The emergence of a “flat world” has meant that the U.S. economy faces new robust economic competitors, many that combine low costs and high tech. Indeed, as a growing number of nations have come to understand the link between technological innovation and increased prosperity, many not only encourage domestic firms to invest more in research, but also aggressively seek R&D investments by foreign, often American, technology companies. And key weapons in their economic arsenals are tax incentives for research.
As a result the United States faces a significantly different world than even 20 years ago. After President Reagan signed legislation creating the R&D tax credit in 1981 the United States had the distinction of providing the most generous tax treatment of R&D of all OECD nations. But because the generosity of the credit has been whittled away over the years, and other nations have forged ahead, by 2004 we had dropped to 17th most generous.
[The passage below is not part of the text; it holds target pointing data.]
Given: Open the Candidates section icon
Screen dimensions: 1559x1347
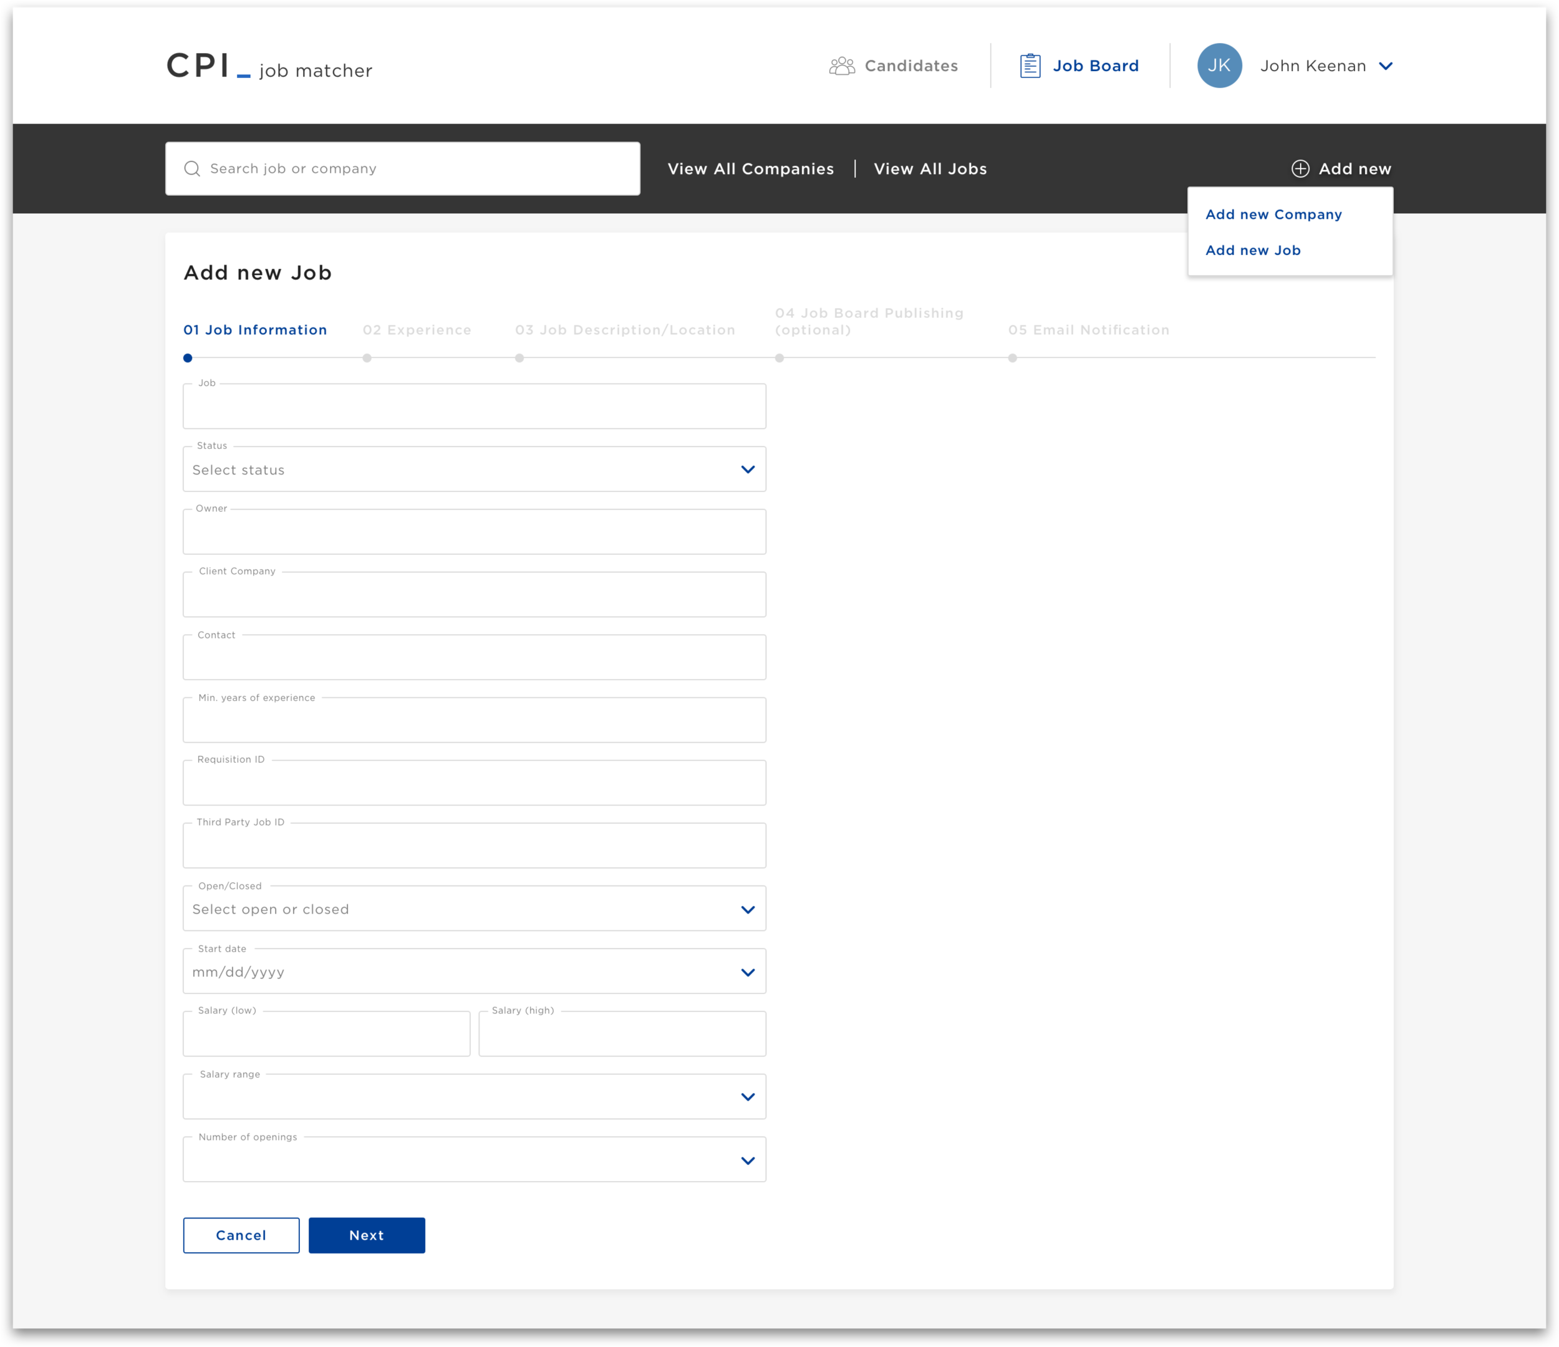Looking at the screenshot, I should (x=840, y=65).
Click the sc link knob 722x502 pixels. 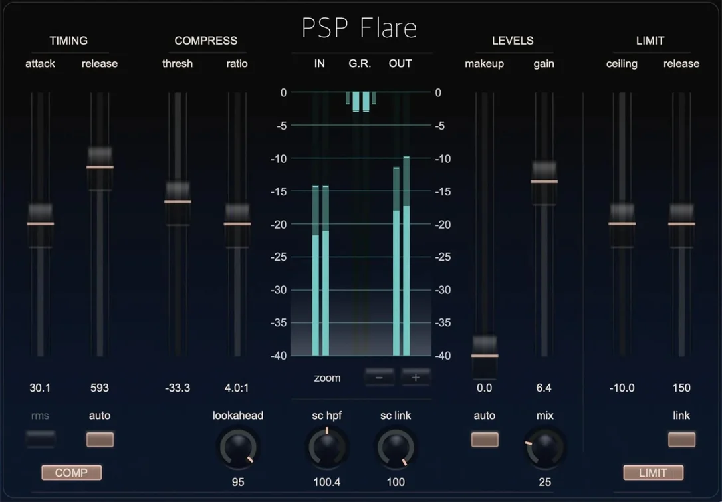coord(396,447)
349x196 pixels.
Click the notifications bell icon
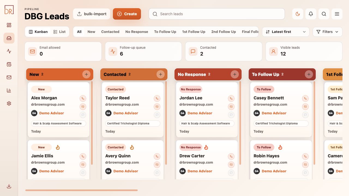point(311,14)
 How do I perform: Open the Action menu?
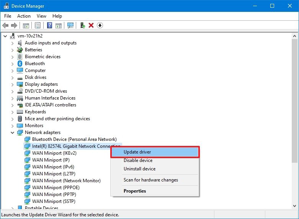(24, 16)
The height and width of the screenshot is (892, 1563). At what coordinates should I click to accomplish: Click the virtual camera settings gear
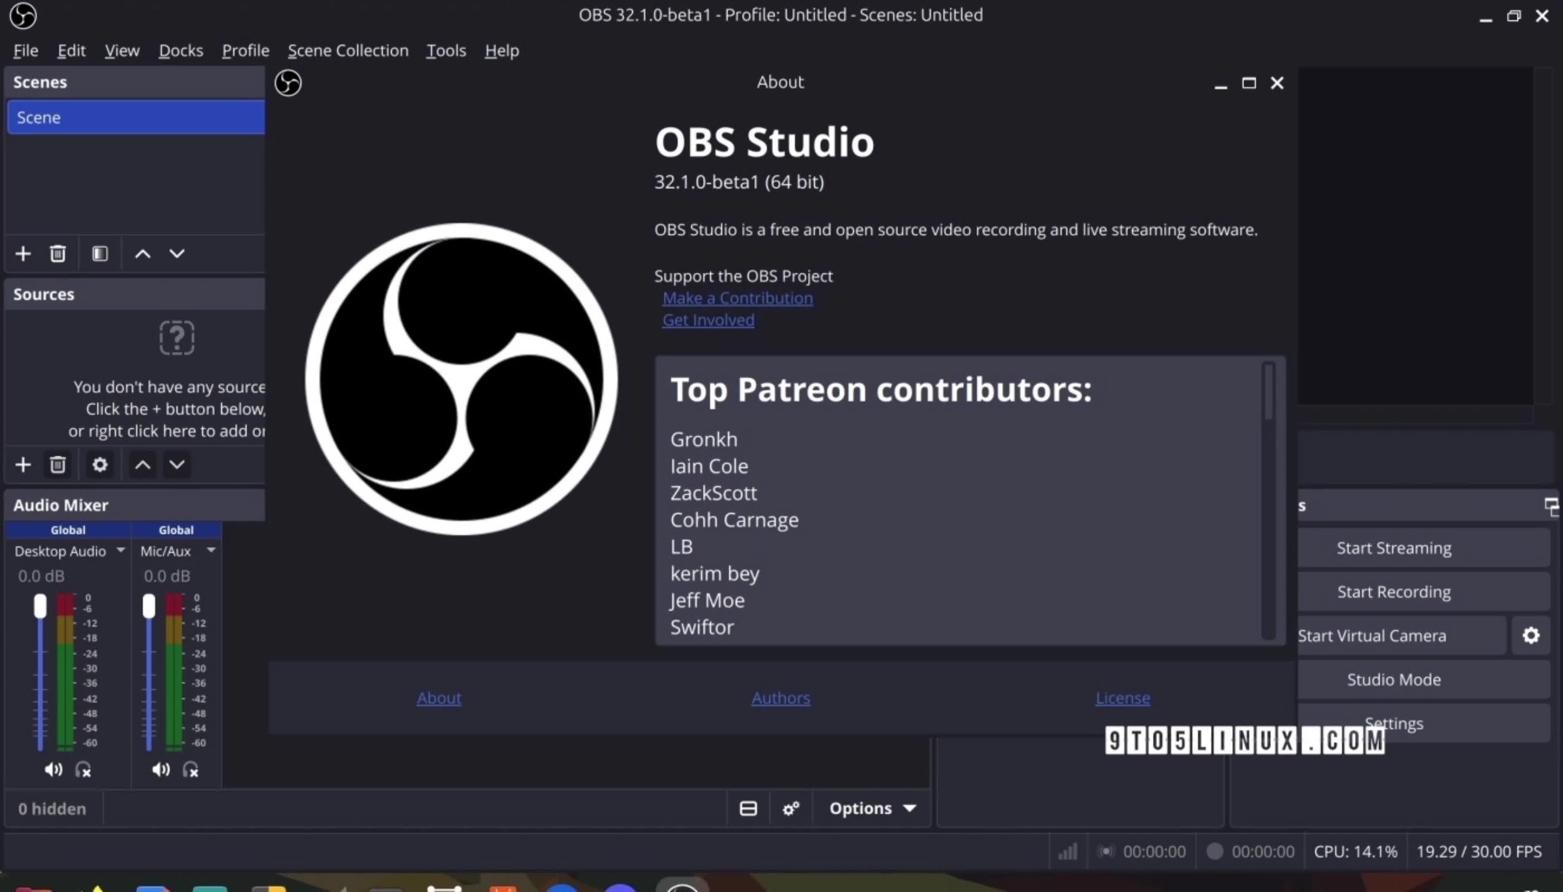1531,635
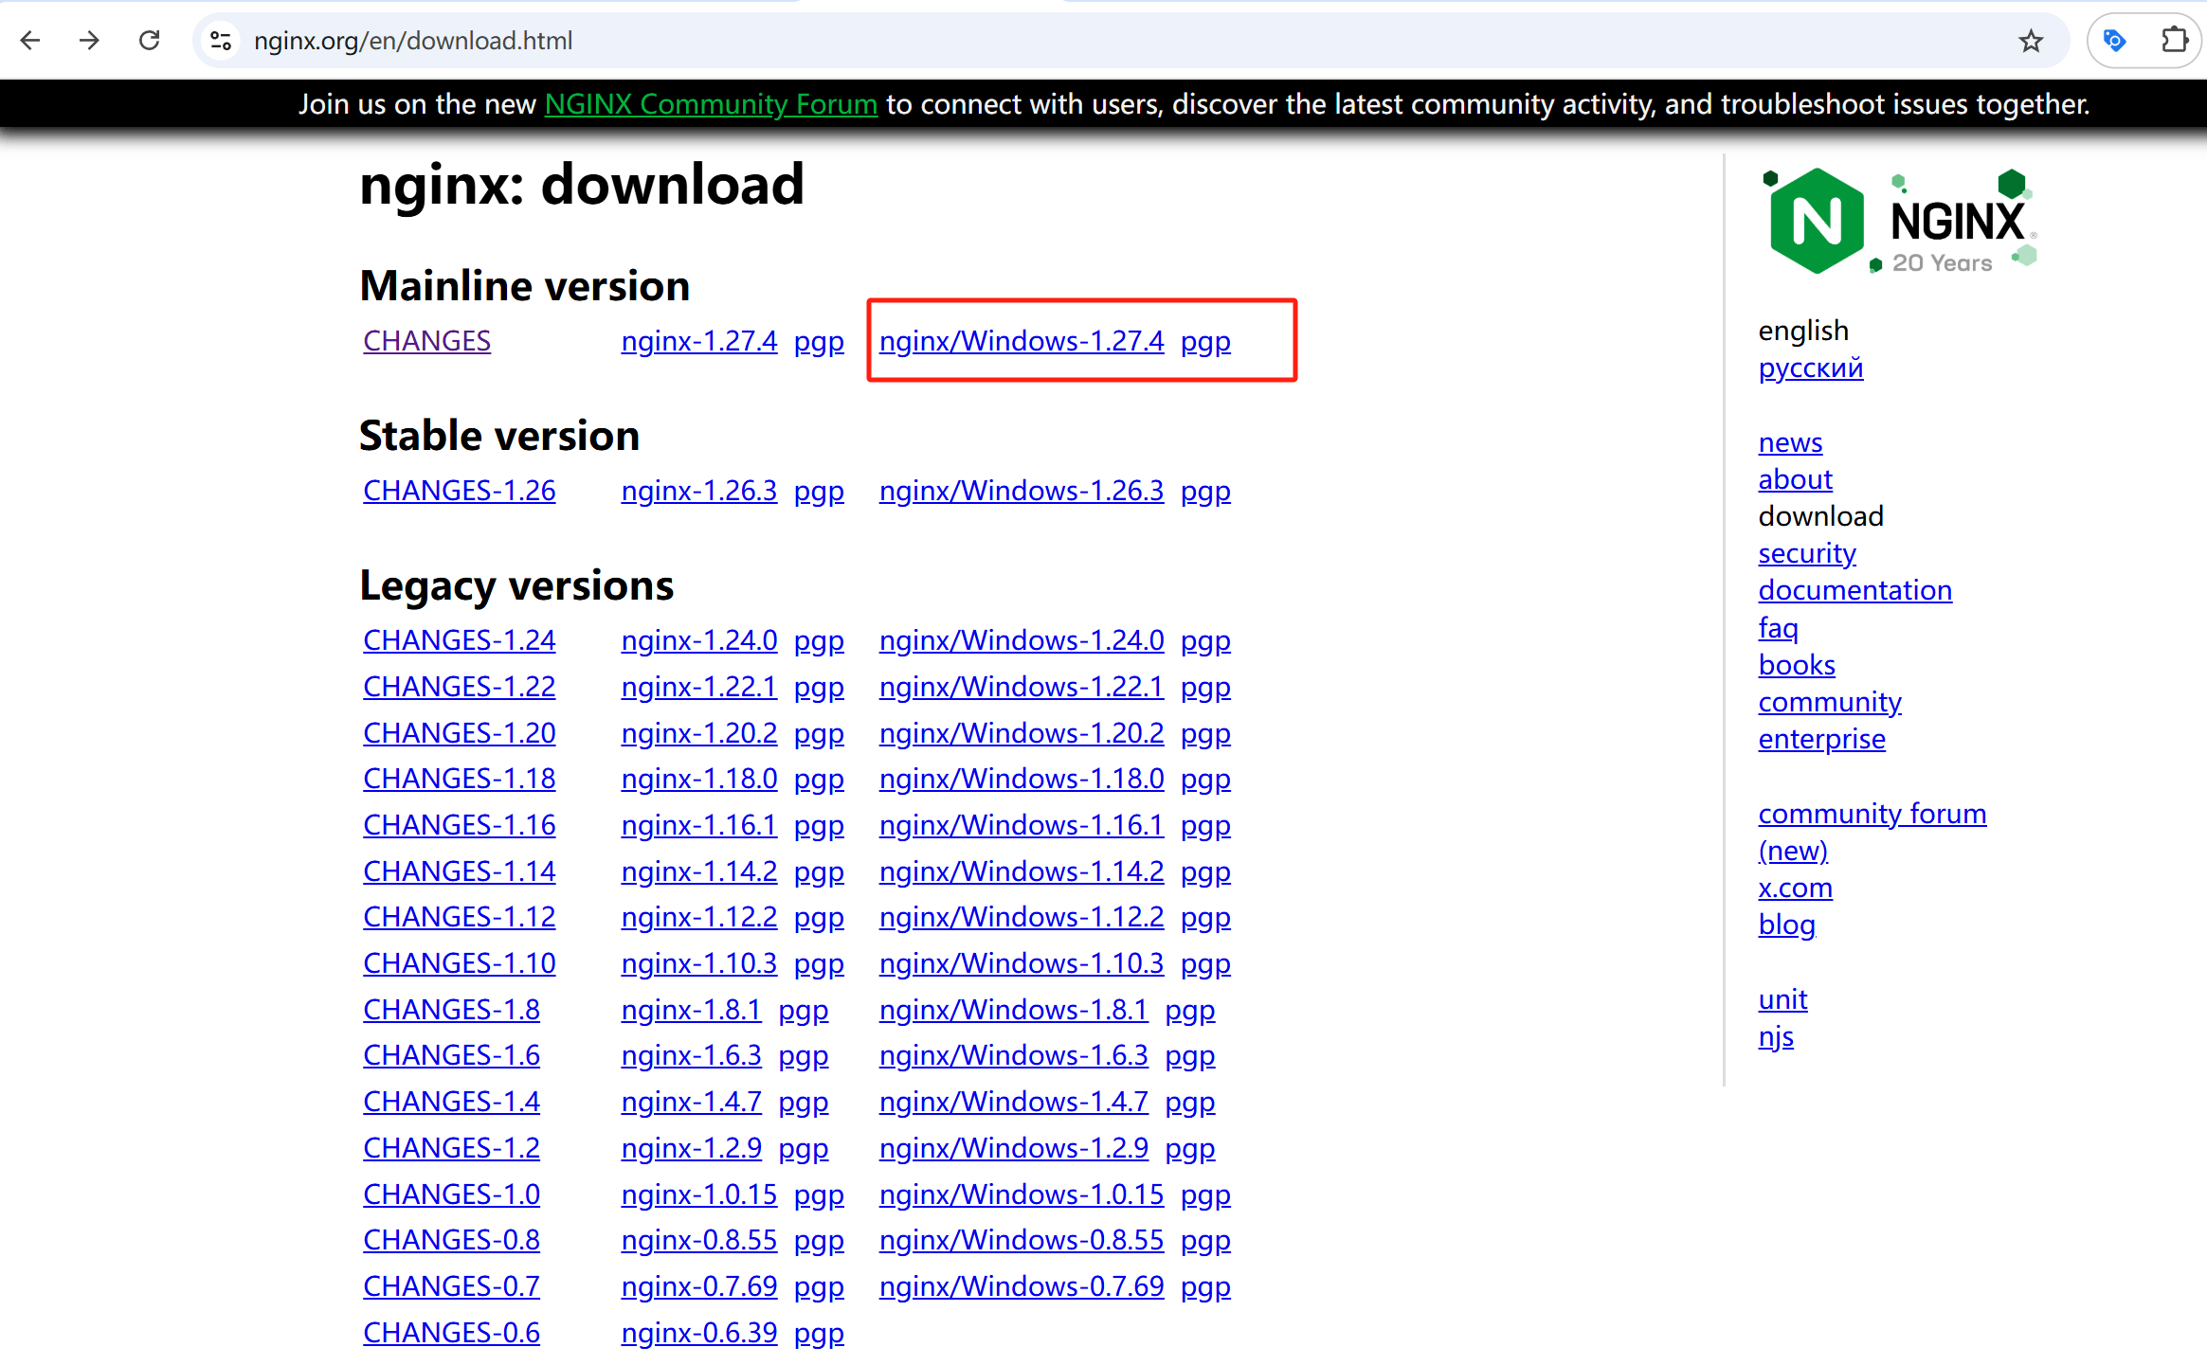Open pgp signature for nginx-1.27.4
The image size is (2207, 1365).
(819, 341)
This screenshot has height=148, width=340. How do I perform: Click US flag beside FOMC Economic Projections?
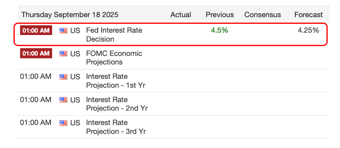coord(63,53)
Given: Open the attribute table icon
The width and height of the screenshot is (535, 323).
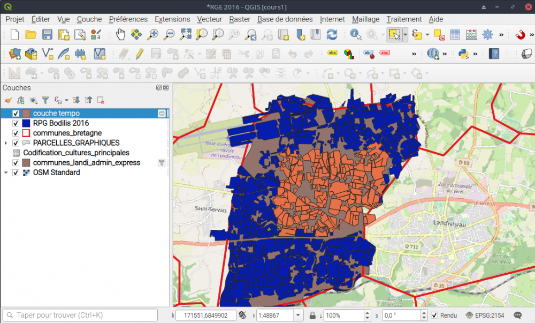Looking at the screenshot, I should (x=455, y=35).
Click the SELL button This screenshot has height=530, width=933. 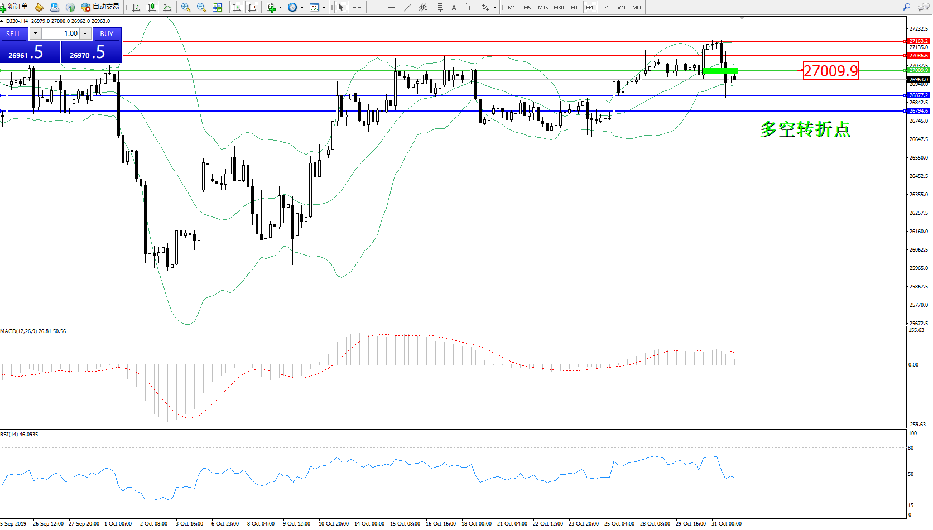click(13, 33)
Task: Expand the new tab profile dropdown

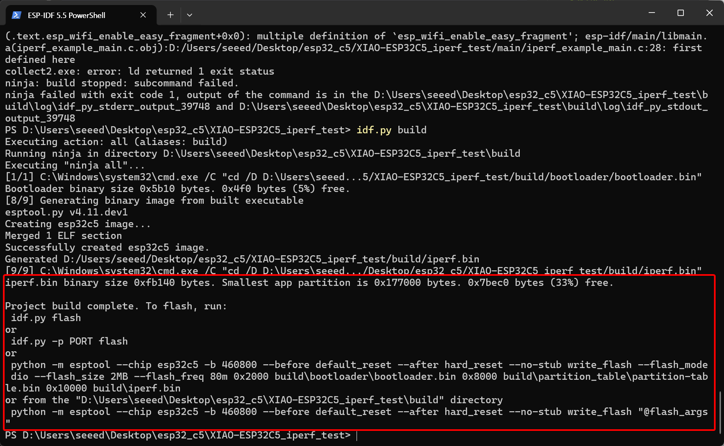Action: 190,15
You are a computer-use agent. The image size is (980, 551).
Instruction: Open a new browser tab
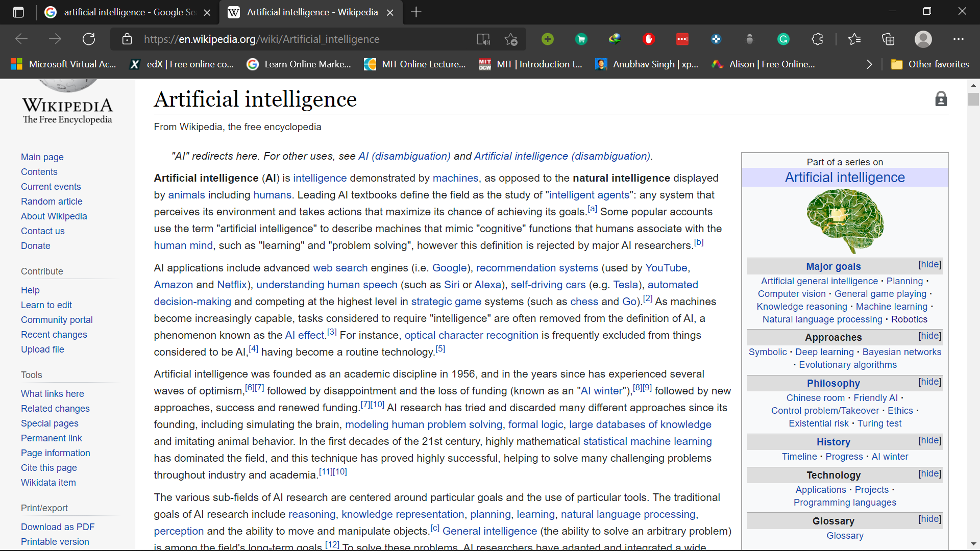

The Research and Experimentation Tax Credit (referred to here as the R&D tax credit) can play an important role in ensuring that the United States remains an attractive location for global companies to conduct research. Not only does the credit spur the retention and attraction of investment in R&D in the United States, new scholarly research shows convincingly that the credit is an effective tool for stimulating additional research which in turn leads to faster economic growth. As a result, legislation now before Congress to extend and expand (by adding the Alternative Simplified Credit) the credit is crucial to ensuring that the U.S. innovation economy continues to prosper and grow.